#### What to produce:
Beginning with the line below that contains "Where should I click to: Open the ellipsis" and ending with the line that contains "The image size is (648, 420).", copy every line exactly. Copy nothing else.

(Dataset entries)
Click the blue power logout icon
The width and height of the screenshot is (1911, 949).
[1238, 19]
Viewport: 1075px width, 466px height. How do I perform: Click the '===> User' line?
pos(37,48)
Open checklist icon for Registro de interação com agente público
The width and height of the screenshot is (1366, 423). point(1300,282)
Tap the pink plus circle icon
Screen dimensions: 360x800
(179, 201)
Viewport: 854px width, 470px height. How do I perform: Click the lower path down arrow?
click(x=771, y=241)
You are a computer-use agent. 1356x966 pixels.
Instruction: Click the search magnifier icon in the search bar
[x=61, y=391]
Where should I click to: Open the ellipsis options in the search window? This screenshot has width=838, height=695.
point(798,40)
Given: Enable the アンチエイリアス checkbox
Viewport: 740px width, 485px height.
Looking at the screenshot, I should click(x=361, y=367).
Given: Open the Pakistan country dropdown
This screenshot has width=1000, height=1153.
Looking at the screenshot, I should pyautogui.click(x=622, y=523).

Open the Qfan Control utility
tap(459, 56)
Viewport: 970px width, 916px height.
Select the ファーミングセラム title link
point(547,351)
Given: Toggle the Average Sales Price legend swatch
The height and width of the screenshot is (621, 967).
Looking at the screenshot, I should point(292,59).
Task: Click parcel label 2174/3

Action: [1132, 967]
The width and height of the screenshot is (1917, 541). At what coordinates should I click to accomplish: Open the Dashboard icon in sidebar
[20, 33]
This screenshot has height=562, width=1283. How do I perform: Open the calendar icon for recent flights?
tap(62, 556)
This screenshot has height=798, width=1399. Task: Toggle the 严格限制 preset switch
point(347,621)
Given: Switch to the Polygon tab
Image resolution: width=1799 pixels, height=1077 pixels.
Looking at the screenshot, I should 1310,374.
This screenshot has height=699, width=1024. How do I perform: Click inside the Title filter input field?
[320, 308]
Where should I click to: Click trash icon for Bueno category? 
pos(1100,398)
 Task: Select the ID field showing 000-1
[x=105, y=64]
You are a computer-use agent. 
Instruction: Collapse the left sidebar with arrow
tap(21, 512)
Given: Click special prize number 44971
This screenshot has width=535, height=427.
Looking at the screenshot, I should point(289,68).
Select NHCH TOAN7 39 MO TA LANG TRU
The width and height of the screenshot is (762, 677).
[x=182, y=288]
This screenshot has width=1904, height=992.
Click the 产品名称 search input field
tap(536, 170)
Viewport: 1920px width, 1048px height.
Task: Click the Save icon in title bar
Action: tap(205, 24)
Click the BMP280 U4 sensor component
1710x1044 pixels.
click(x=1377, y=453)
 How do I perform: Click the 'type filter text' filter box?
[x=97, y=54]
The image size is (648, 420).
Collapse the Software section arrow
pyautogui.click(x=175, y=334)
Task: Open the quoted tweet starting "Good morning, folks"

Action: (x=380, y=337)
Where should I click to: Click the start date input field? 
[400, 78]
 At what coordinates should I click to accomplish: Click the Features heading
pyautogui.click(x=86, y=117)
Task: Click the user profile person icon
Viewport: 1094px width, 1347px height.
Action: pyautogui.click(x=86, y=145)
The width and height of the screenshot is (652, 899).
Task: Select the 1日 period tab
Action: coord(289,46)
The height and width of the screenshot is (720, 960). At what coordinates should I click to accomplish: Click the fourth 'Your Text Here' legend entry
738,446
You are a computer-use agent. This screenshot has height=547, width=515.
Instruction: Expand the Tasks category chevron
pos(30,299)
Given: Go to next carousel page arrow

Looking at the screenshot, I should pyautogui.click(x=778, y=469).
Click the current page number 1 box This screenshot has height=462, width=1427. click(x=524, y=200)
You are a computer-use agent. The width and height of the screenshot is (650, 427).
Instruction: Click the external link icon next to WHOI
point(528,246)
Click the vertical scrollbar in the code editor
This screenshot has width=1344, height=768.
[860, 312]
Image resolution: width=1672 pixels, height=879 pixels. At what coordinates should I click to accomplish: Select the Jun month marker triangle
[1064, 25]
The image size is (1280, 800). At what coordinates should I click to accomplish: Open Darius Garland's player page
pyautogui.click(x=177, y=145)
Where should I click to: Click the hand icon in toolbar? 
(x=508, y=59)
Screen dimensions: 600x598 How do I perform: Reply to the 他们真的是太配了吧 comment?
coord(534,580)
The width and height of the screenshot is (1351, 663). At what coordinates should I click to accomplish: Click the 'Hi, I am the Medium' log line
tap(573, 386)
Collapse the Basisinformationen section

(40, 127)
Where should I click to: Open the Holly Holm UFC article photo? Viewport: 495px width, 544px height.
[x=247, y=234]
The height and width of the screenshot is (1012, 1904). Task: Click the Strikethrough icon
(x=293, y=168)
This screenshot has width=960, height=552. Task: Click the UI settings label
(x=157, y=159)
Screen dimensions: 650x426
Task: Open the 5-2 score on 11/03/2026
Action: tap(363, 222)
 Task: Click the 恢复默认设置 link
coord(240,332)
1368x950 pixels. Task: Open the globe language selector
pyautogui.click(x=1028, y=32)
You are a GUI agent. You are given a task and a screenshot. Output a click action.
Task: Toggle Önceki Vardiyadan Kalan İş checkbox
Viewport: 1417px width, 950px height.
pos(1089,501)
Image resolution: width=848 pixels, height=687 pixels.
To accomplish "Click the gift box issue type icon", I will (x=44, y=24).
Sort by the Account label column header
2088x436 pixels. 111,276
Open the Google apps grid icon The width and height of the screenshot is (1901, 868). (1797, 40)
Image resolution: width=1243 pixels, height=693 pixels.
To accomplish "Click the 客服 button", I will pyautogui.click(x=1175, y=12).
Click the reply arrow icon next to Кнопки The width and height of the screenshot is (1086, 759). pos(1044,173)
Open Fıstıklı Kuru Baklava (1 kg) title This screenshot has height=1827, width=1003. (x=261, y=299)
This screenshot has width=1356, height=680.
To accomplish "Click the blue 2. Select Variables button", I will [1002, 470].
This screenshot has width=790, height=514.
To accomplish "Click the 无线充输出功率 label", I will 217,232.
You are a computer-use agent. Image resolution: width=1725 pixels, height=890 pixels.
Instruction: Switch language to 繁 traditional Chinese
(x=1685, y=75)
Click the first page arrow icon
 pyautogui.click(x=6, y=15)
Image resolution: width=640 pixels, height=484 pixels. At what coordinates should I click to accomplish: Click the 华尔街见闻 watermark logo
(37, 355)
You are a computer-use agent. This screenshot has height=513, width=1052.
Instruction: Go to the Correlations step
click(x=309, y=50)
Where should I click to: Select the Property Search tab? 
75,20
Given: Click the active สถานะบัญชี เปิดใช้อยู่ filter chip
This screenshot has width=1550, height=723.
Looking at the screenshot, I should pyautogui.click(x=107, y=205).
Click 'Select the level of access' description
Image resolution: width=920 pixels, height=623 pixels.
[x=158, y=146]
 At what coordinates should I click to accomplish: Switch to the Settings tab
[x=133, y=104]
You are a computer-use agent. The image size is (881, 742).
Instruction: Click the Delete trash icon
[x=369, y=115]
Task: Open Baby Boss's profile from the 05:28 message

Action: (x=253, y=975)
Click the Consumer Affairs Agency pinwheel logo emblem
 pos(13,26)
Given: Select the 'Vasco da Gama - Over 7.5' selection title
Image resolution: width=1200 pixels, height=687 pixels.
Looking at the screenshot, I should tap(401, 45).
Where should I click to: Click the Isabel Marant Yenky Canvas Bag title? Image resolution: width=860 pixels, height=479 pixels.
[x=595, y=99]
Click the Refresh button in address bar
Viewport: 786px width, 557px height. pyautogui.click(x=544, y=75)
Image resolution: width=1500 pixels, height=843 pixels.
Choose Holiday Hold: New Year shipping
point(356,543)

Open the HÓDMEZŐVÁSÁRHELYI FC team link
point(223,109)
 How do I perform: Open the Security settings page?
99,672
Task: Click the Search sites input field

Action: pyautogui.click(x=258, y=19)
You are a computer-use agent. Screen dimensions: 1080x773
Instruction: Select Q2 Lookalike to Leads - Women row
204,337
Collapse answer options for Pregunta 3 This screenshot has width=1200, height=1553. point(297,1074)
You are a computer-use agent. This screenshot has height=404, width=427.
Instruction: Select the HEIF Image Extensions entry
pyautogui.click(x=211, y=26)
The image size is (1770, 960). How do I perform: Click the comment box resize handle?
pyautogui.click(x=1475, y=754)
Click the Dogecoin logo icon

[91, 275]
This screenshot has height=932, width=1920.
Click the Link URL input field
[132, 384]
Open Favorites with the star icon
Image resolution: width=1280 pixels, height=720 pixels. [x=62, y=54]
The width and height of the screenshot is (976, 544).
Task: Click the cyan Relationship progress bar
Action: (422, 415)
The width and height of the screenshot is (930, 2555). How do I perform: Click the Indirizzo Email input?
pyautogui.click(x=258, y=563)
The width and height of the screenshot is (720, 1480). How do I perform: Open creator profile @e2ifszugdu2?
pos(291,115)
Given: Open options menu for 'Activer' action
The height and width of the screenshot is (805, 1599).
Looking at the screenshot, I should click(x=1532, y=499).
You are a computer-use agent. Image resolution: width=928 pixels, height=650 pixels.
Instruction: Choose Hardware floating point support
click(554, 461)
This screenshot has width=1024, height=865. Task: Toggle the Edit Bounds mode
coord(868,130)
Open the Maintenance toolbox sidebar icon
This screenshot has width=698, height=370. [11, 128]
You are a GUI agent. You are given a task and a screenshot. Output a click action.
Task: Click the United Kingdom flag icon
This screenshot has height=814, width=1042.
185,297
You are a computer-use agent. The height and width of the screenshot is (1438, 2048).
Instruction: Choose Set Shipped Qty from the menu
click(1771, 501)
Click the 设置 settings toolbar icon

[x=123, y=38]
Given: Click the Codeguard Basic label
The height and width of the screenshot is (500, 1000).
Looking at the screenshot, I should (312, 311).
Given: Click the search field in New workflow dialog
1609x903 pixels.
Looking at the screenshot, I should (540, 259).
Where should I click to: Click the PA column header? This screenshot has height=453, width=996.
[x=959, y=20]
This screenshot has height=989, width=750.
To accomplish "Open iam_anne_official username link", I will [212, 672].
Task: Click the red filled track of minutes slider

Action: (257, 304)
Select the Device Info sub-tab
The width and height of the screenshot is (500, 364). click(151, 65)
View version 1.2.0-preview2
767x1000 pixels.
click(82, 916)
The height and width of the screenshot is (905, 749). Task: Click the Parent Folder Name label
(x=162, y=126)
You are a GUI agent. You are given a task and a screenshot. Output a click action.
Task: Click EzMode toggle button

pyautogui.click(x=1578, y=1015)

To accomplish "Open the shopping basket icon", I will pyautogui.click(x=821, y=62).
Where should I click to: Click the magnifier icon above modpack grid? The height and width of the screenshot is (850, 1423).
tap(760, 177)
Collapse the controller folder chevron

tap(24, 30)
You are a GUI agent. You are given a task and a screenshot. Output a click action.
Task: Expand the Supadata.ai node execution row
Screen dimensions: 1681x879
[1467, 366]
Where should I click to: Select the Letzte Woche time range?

#### Exercise output:
Where should I click to: Open the ellipsis options in the search window? This screenshot has width=838, height=695.
point(798,40)
Given: Enable the アンチエイリアス checkbox
Viewport: 740px width, 485px height.
Looking at the screenshot, I should click(x=361, y=367).
Given: Open the Pakistan country dropdown
This screenshot has width=1000, height=1153.
Looking at the screenshot, I should pyautogui.click(x=622, y=523).

Open the Qfan Control utility
tap(459, 56)
Viewport: 970px width, 916px height.
Select the ファーミングセラム title link
point(547,351)
Given: Toggle the Average Sales Price legend swatch
The height and width of the screenshot is (621, 967).
Looking at the screenshot, I should point(292,59).
Task: Click parcel label 2174/3

Action: [1132, 967]
The width and height of the screenshot is (1917, 541). At what coordinates should I click to accomplish: Open the Dashboard icon in sidebar
[20, 33]
This screenshot has height=562, width=1283. How do I perform: Open the calendar icon for recent flights?
tap(62, 556)
This screenshot has height=798, width=1399. Task: Toggle the 严格限制 preset switch
point(347,621)
Given: Switch to the Polygon tab
Image resolution: width=1799 pixels, height=1077 pixels.
Looking at the screenshot, I should 1310,374.
This screenshot has height=699, width=1024. How do I perform: Click inside the Title filter input field?
[320, 308]
Where should I click to: Click trash icon for Bueno category? 
pos(1100,398)
 Task: Select the ID field showing 000-1
[x=105, y=64]
You are a computer-use agent. 
Instruction: Collapse the left sidebar with arrow
tap(21, 512)
Given: Click special prize number 44971
This screenshot has width=535, height=427.
Looking at the screenshot, I should point(289,68).
Select NHCH TOAN7 39 MO TA LANG TRU
The width and height of the screenshot is (762, 677).
[x=182, y=288]
This screenshot has width=1904, height=992.
Click the 产品名称 search input field
tap(536, 170)
Viewport: 1920px width, 1048px height.
Task: Click the Save icon in title bar
Action: tap(205, 24)
Click the BMP280 U4 sensor component
1710x1044 pixels.
click(x=1377, y=453)
 How do I perform: Click the 'type filter text' filter box?
[x=97, y=54]
The image size is (648, 420).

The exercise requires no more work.